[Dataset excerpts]
Content starts

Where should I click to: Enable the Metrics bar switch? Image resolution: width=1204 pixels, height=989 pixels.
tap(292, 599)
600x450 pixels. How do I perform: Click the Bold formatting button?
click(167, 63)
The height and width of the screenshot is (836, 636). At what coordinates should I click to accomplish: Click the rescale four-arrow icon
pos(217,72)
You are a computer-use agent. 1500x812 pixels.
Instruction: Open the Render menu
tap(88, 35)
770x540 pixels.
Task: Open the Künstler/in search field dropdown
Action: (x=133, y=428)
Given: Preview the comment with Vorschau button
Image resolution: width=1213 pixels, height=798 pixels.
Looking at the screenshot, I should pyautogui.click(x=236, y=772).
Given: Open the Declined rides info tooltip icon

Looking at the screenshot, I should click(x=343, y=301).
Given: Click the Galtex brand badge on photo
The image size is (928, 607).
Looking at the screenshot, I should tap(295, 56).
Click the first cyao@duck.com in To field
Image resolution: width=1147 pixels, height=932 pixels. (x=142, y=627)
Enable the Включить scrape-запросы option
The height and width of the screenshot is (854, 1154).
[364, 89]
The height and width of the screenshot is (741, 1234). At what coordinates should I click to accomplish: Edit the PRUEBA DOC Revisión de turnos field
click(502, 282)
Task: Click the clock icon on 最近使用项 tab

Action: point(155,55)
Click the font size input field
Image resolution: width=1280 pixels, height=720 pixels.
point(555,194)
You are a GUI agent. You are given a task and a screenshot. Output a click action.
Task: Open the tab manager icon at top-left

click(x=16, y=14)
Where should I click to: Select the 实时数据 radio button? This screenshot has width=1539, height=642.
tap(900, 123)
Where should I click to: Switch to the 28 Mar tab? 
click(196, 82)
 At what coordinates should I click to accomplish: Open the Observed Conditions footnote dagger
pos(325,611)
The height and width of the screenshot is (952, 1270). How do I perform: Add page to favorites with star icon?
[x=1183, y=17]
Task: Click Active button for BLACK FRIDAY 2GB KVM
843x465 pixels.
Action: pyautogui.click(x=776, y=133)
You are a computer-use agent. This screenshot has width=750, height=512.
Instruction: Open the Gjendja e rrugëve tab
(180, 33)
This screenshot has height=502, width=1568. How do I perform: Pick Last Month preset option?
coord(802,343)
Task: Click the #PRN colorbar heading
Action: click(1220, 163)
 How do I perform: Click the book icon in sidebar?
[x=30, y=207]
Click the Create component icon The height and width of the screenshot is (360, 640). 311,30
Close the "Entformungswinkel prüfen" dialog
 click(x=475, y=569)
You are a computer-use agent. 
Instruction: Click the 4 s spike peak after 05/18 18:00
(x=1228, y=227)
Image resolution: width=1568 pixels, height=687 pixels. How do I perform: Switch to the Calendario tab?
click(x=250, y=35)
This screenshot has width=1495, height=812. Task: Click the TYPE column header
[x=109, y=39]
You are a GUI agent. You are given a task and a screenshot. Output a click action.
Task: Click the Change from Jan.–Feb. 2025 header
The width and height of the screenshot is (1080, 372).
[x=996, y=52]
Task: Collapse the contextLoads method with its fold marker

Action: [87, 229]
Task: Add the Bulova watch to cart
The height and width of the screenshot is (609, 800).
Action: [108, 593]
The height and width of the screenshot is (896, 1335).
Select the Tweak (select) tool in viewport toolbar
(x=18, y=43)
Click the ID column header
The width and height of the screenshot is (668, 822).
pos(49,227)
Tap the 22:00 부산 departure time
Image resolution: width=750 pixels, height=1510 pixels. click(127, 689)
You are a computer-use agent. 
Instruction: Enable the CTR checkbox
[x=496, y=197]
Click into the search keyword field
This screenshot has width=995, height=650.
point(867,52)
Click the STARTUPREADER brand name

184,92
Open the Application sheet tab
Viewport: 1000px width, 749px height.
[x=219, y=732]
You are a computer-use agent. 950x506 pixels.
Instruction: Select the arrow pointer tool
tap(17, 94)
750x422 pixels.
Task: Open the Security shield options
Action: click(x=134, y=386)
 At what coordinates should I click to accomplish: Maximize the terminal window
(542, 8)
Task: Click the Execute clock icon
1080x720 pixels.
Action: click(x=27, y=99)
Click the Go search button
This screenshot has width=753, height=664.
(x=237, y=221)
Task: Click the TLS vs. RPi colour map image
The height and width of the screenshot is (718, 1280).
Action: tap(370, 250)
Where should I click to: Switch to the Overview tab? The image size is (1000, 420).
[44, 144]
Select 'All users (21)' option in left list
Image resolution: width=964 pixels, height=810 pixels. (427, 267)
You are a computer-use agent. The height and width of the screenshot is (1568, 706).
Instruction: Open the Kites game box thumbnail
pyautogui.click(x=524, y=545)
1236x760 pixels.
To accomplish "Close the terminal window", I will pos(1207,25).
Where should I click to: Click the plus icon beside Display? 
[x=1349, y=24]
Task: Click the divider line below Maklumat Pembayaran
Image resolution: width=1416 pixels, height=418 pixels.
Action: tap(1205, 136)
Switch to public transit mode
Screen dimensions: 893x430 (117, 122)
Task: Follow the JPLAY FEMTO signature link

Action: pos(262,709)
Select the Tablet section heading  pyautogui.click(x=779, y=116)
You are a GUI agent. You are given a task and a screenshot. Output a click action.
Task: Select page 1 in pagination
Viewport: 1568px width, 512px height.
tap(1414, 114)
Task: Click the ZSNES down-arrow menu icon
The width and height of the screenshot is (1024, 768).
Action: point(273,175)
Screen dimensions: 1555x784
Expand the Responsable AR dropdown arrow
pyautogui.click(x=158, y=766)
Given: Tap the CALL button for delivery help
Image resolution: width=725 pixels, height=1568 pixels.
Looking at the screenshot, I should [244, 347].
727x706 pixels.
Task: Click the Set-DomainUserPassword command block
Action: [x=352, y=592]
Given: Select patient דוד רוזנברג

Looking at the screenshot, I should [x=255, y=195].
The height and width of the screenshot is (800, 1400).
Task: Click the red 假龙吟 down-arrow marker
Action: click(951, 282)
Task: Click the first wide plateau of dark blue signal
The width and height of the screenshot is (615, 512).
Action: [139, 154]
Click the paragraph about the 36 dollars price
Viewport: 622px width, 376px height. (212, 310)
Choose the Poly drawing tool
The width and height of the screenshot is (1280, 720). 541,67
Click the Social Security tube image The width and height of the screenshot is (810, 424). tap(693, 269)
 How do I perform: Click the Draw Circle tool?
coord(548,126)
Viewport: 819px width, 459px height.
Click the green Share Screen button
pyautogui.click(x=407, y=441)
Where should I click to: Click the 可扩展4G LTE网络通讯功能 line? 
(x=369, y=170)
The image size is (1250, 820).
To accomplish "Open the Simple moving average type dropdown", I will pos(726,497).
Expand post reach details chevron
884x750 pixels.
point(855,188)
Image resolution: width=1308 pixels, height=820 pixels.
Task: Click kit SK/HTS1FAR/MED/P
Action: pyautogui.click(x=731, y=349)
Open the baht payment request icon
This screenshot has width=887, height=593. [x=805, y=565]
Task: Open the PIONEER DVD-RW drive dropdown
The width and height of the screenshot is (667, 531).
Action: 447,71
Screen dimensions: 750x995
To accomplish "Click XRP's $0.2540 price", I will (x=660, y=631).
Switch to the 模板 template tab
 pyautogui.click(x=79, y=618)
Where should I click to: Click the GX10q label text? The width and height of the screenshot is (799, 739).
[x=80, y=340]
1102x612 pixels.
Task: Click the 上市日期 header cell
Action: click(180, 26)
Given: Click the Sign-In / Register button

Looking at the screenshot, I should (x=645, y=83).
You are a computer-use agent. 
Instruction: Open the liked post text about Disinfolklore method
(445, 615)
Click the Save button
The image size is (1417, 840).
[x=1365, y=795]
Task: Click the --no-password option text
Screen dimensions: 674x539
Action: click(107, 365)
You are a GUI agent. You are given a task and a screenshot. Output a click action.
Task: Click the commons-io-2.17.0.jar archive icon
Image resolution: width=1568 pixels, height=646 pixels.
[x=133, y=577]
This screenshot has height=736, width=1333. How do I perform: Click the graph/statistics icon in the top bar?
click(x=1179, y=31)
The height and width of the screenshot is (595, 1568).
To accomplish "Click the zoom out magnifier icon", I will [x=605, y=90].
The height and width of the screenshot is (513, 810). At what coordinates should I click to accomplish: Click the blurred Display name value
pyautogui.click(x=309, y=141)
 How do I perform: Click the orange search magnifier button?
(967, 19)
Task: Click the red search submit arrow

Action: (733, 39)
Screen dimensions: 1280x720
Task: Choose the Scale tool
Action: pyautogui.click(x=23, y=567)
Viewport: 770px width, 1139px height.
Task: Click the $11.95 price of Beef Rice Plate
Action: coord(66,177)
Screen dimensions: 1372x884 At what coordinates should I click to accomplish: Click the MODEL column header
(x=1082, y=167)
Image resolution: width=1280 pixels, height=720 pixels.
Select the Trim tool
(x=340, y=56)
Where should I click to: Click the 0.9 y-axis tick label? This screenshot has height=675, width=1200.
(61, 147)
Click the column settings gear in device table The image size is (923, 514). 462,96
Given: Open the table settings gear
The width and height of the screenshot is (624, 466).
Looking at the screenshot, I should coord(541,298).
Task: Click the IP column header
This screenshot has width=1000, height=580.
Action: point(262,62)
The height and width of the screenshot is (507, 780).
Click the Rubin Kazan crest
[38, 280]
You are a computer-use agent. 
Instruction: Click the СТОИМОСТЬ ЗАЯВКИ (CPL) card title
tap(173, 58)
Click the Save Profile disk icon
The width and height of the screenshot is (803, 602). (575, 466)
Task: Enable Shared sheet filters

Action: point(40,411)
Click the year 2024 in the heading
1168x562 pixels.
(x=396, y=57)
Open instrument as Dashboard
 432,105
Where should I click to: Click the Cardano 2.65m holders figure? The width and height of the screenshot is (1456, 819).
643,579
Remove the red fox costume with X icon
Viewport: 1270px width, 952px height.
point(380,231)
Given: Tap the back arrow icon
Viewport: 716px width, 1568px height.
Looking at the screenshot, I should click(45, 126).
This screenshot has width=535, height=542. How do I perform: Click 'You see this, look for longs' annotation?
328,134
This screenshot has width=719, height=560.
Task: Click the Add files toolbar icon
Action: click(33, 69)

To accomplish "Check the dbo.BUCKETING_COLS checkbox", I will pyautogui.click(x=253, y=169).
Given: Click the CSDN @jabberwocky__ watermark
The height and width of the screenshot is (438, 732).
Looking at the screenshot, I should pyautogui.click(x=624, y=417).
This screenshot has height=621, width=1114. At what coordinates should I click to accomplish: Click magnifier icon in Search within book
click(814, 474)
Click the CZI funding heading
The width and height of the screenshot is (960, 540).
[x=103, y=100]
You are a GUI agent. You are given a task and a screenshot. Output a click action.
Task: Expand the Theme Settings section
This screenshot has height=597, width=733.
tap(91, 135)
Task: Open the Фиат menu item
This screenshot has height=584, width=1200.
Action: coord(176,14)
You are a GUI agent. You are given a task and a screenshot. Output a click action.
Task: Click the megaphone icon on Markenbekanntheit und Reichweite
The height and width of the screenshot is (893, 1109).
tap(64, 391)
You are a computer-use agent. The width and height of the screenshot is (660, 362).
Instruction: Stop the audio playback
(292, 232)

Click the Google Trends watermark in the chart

Content ends

Exercise goal: Some lines above hold the word "will". Copy all of them.

Solution to the exercise:
To accomplish "Close the terminal window", I will pos(1207,25).
To accomplish "Open the Simple moving average type dropdown", I will pos(726,497).
To accomplish "Click XRP's $0.2540 price", I will (x=660, y=631).
To accomplish "Click the zoom out magnifier icon", I will [x=605, y=90].
To accomplish "Check the dbo.BUCKETING_COLS checkbox", I will pyautogui.click(x=253, y=169).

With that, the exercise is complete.